[ingest] Enrich documents prior to indexing #32789

jakelandis · 2018-08-10T16:20:48Z

Enrichment at ingest

This issue describes a project that will leverage the ingest node to allow for enrichment of documents before they are indexed.

Below is a diagram that highlights the workflow. The red parts are new components.

.enrich-* - index(es) managed managed by Elasticsearch that contains a highly optimized subset of the source data used for enrichment.
source index - a normal index managed externally (e.g. not by Elasticsearch) that contains the data used for enrichment
enrich policy - a policy that describes how to synchronize the source index with the .enrich-* index. The policy will describe which fields to copy and how often to copy the fields.
decorate processor - an ingest node processor that reads from a .enrich-* index to mutate the raw data before it is indexed. The .enrich-* will be data local to the decorate processor.

There are many moving parts so this issue will serve as a central place to track them.

Tasks

Enrich policy definition

Define the enrich policy (@martijnvg) Added enrich policy definition. #41003
Rename enrich_key to match_field and enrich_values to enrich_fields.
Remove type field and make the type a top level json object that contains all the configuration of an enrich policy. Change how type is stored in an enrich policy. #45789

{
  "exact_match": {
	"match_field": "prsnl.id",
	"enrich_fields": [
  	  "prsnl.name.first",
  	  "prsnl.name.last"
	],
	"indices": [
  	  "bar*",
  	  "foo"
	],
	"query": {}
  }
}

instead of:

{
    "type": "exact_match",
    "indices": [
   	 "bar*",
   	 "foo"
    ],
    "match_field": "prsnl.id",
    "enrich_fields": [
   	 "prsnl.name.first",
   	 "prsnl.name.last"
    ],
    "query": {
    }
}

Enrich processor

Policy management

APIs

Misc

Restart qa test
Documentation
Enable / Disable settings
HLRC
~~update Kibana roles for new role, to be done after the feature branch is merged to master~~ obsoleted by Role Management - use ES Builtin Privilege API to drive list of privileges kibana#40270
update stack docs for the new role, to be done after the feature branch is merged to master
Transport client support. (@hub-cap) Add enrich transport client support #46002
Integration with xpack usage api.

EDITS:

2019-4-8: Changed the original description of this issue to reflect the current direction*
20190507: Updated after planning meeting.

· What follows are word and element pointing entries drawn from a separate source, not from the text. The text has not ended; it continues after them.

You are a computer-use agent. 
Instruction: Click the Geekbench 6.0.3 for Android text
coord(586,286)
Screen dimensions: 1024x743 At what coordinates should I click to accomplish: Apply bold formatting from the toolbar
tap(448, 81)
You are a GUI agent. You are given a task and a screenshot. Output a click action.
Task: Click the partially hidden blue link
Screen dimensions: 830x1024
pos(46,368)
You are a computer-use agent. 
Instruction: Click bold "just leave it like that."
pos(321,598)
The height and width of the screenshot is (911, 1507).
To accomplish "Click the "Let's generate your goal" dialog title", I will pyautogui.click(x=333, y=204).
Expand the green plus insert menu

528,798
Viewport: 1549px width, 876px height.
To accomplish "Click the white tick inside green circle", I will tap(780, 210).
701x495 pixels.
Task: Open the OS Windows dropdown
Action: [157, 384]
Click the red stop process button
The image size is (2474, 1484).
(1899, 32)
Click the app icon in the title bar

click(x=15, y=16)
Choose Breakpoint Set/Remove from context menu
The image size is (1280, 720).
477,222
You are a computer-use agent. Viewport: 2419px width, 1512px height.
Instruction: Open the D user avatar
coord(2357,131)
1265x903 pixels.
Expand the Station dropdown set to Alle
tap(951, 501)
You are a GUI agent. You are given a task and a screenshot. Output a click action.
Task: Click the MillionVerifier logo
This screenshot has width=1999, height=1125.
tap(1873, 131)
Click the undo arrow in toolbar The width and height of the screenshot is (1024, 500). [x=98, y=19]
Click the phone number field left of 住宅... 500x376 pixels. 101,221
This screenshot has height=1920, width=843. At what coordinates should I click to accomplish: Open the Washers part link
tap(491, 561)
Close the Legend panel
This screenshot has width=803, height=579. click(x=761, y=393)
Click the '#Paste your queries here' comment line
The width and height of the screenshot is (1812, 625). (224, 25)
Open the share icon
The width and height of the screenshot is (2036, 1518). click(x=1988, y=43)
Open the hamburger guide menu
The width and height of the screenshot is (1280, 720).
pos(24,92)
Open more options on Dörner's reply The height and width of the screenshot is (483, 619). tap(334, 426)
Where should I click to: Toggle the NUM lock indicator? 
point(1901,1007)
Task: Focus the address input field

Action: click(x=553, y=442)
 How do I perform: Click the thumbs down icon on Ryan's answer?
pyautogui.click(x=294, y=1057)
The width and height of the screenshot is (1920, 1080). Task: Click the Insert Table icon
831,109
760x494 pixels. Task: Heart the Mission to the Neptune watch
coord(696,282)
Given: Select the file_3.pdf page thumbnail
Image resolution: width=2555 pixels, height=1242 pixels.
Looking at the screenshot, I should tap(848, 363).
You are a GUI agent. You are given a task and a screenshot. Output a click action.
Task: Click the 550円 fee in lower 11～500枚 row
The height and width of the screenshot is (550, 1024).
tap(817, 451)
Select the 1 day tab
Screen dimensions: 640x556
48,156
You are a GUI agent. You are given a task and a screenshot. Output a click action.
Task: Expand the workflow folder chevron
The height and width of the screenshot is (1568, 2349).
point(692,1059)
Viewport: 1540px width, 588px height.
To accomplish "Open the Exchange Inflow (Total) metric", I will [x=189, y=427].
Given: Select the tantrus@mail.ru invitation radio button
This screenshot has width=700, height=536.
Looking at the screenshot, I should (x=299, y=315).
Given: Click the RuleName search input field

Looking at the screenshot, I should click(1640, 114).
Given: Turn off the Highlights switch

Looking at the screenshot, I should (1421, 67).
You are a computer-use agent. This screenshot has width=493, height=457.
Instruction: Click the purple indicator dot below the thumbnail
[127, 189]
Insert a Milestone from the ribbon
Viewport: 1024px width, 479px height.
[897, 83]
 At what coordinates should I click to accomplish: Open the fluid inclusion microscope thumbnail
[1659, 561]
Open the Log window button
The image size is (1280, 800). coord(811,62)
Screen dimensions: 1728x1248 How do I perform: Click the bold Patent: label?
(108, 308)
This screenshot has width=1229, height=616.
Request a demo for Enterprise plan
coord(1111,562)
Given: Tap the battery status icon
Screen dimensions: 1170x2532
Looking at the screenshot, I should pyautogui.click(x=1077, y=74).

The text was updated successfully, but these errors were encountered:

jakelandis · 2018-08-23T19:31:18Z

Closing as better alternatives for these use cases have been discussed.

jakelandis · 2019-01-28T20:08:30Z

Re-opening per further discussion.

elasticmachine · 2019-01-28T20:13:40Z

Pinging @elastic/es-core-features

dadoonet · 2019-03-06T11:24:16Z

@jakelandis When I closed #20340 I started to work on a JDBC ingest plugin which was basically doing lookups to a 3rd party database. The way I designed it was by heavily using cache to make lookups running as fast as possible with local data.

2 strategies at this period:

cache hit by hit. The more you call ingest-jdbc the more you are caching data, the faster it runs
cache on ingest startup. It starts an embedded in memory database, create a schema identical to the source one, import the table data in memory.

Of course with cache eviction, memory usage protection (ie. don't load more than x kb/mb of data...).

Is that one of the thing you have in mind?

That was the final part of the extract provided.